Friday, September 3, 2010

Deaths of 10 Babies Have Army Families Demanding Answers From Fort Bragg Officials




By Alicia Cruz
The Black Urban Times

Fayetteville grandmother, Lori Gray, lost two of her grandchildren under mysterious circumstances inside a military housing unit aboard Fort Bragg between April and July 2009, The Army Times reported.

Jay'Vair Pollard and Ka'Mya Frey are among 10 infants who have also died mysteriously while residing in Fort Bragg government quarters since January 2007.

Gray told The Los Angeles Times she never cried so hard in her life after losing her grandchildren.
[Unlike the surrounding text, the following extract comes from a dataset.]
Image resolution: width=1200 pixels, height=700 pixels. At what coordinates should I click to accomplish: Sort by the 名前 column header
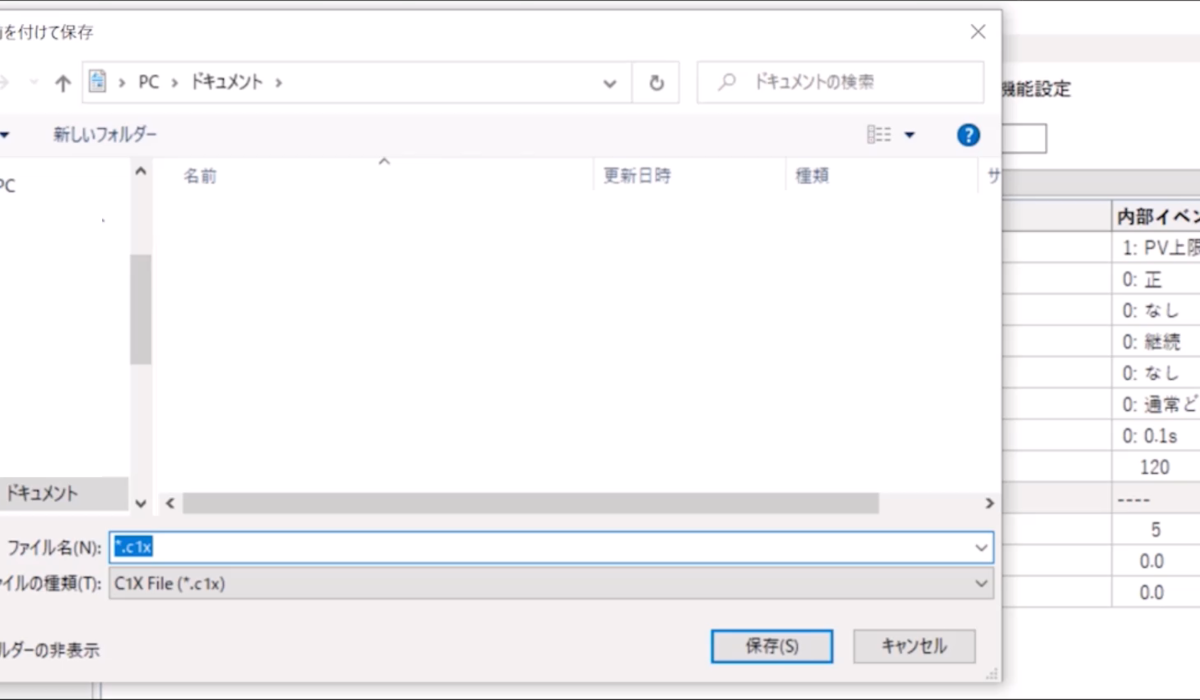point(200,176)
Pollard suddenly stopped breathing on April 15, 2009 and died in his mother's arms in their Fort Bragg home. Months later, Frey, who was Pollard's 7-month-old cousin, died as she napped in the same home.
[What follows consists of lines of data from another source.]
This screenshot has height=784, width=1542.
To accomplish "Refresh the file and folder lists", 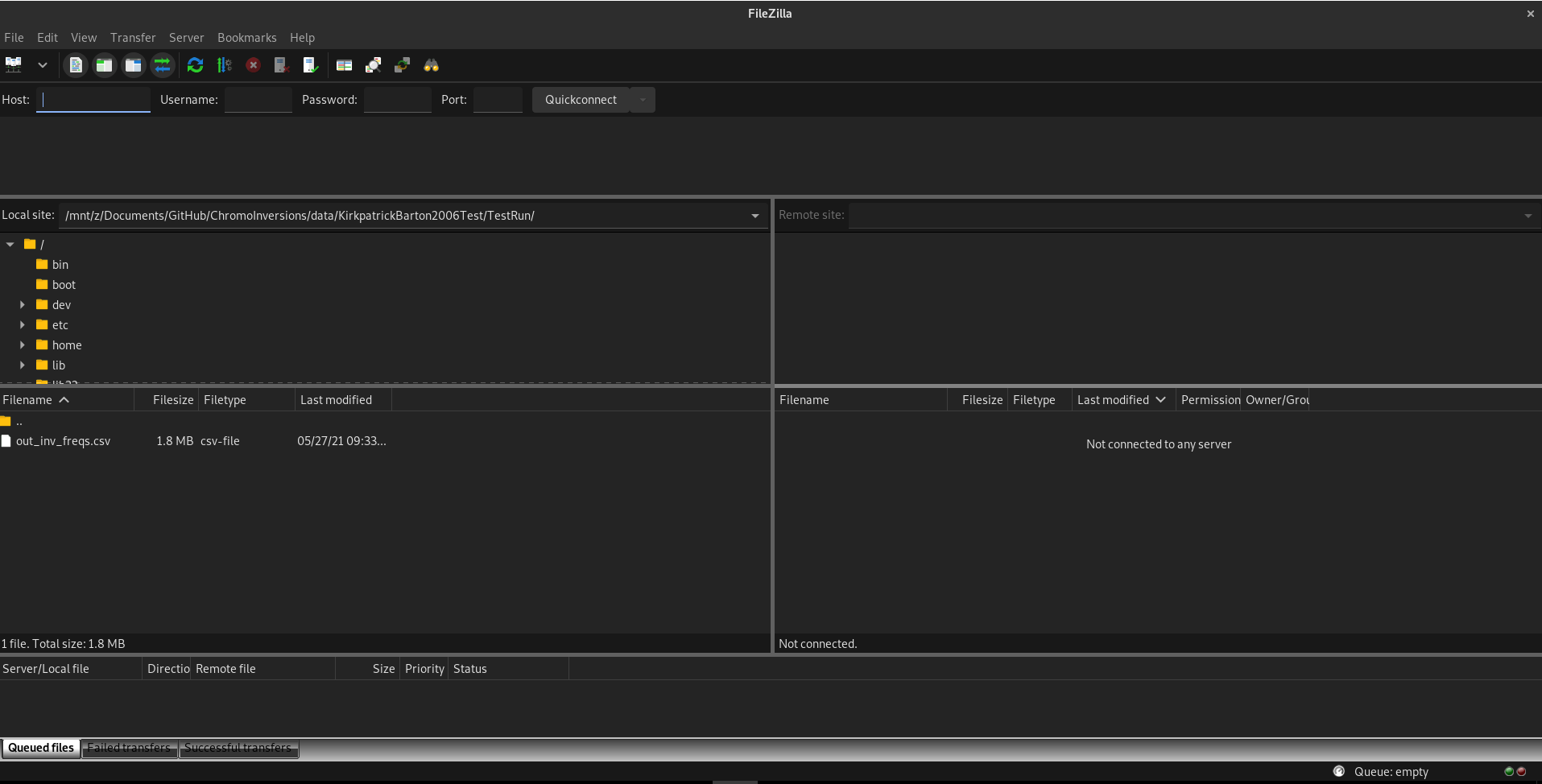I will 195,65.
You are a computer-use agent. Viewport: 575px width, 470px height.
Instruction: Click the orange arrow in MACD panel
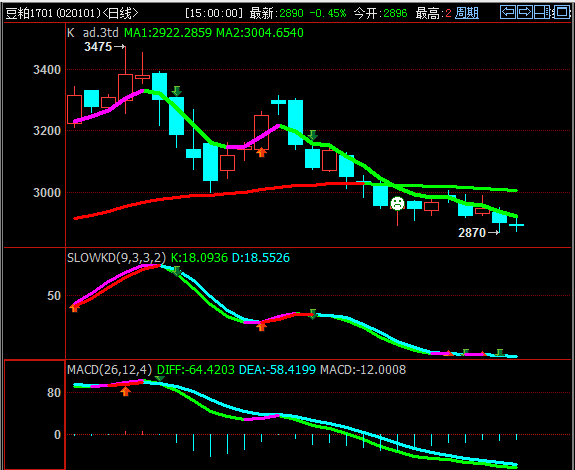125,392
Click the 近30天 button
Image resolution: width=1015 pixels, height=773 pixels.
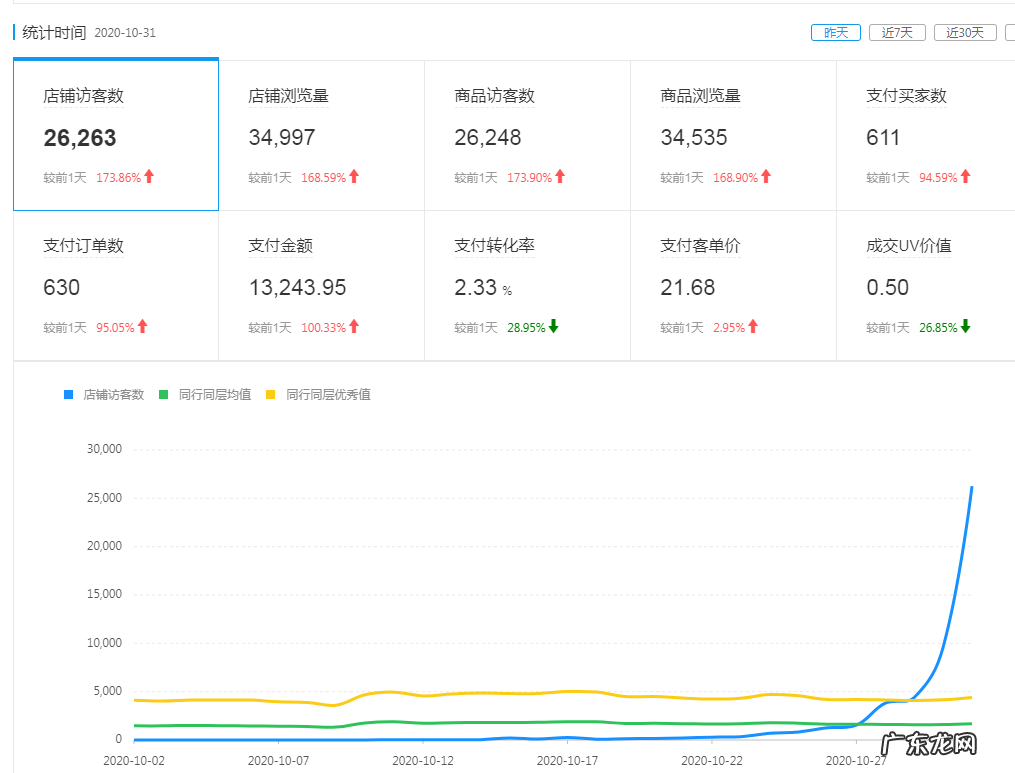pyautogui.click(x=962, y=32)
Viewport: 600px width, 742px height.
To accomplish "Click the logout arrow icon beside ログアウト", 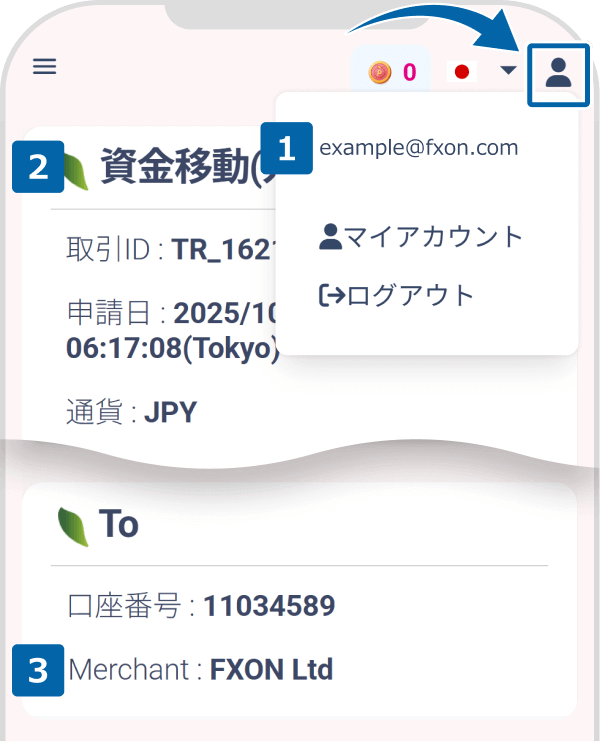I will tap(331, 295).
Hours before, her mother, Bianca Outlaw, found Frey's lifeless, cold body lying face-up in her crib, the child was reportedly smiling and standing up in her crib.
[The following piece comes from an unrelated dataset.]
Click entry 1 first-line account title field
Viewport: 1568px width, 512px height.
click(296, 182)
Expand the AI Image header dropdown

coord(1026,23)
"That was it for me," Gray told The Fayetteville newspaper. "I fell completely apart after that. I've never lost a child, but losing a grandchild is just as bad I think, and now I've lost two."

"I didn't know what to do," said Outlaw about finding her daughter dead. "I was frantic. That's something I'm always going to live with for the rest of my life."


Little Ka'Mya died during an "extended visit" with her aunt, Melissa Pollard, who is Gray's daughter. The baby was in Pollard and her soldier husbands Ardennes neighborhood home, which is on post at Fort Bragg.

Cody Frey was Ka'Mya's father and is Outlaw's fiancee. He is Melissa Pollard's brother.

Outlaw said it had only been a few months since the Pollard's son died, but the devastated mother said she had no reason to believe her child would have been at risk of dying by simply visiting her aunt. The baby never even had a cold before visiting Fort Bragg, said Outlaw.

Several weeks after, the Pollards learned from neighbors that a third baby, whose family had been living in the same housing unit, died unexpectedly two years earlier while at an off-post baby-sitting service.

"When we learned that, that's when we knew there had to be something going on in that house," Outlaw said. "My daughter was healthy before we went up there. It can't just be a coincidence."

About 18,000 people live in roughly 6,200 houses aboard Fort Bragg. The deaths have families frightened and they want answers.

Military officials recently announced that the deaths of all 10 children are being reviewed to determine if they might be connected. So far, though, officials said the only common denominator their investigation has uncovered is the location - base housing - that links these tragic cases.

Jamie Hernan, the lawyer representing Outlaw, Frey and the Pollards, has been pressing Fort Bragg officials and Picerne Military Housing representatives to release the results of environmental tests conducted at the house, but they have refused, he told The Fayetteville Observer.

Chris Grey, a spokesman with the Army Criminal Investigative Command, said test results from the homes would be made public only when the military investigation was complete.

"If everything is fine — if all the tests have come back negative — why not lay everything out on the table and say, 'This is what we're working with. Here are the test results,'" Hernan said. "My clients just want answers."

As do other family members who also lost children while residing in government quarters aboard Fort Bragg, like Spc. Nathanael Duke and his wife, Krystyna, who lost their 6-week-old son, Gabriel, in March. They say investigators removed chunks of drywall and carpeting and sent them to a lab before returning weeks later and telling them to move out immediately.

"They said we had Chinese drywall," Krystyna said, referring to the imported building material known to emit high levels of sulfur gases. The Dukes are certain that's what killed their baby.

According to the Fayetteville Observer article, John Shay, a program manager with Picerne Military Housing, said subsequent environmental and hazardous material tests at the home were negative.

Shay said the air, building materials and other items have been tested at all the units where infants have died. Toxic black mold and contaminated drywall from China have been ruled out in each case, he said.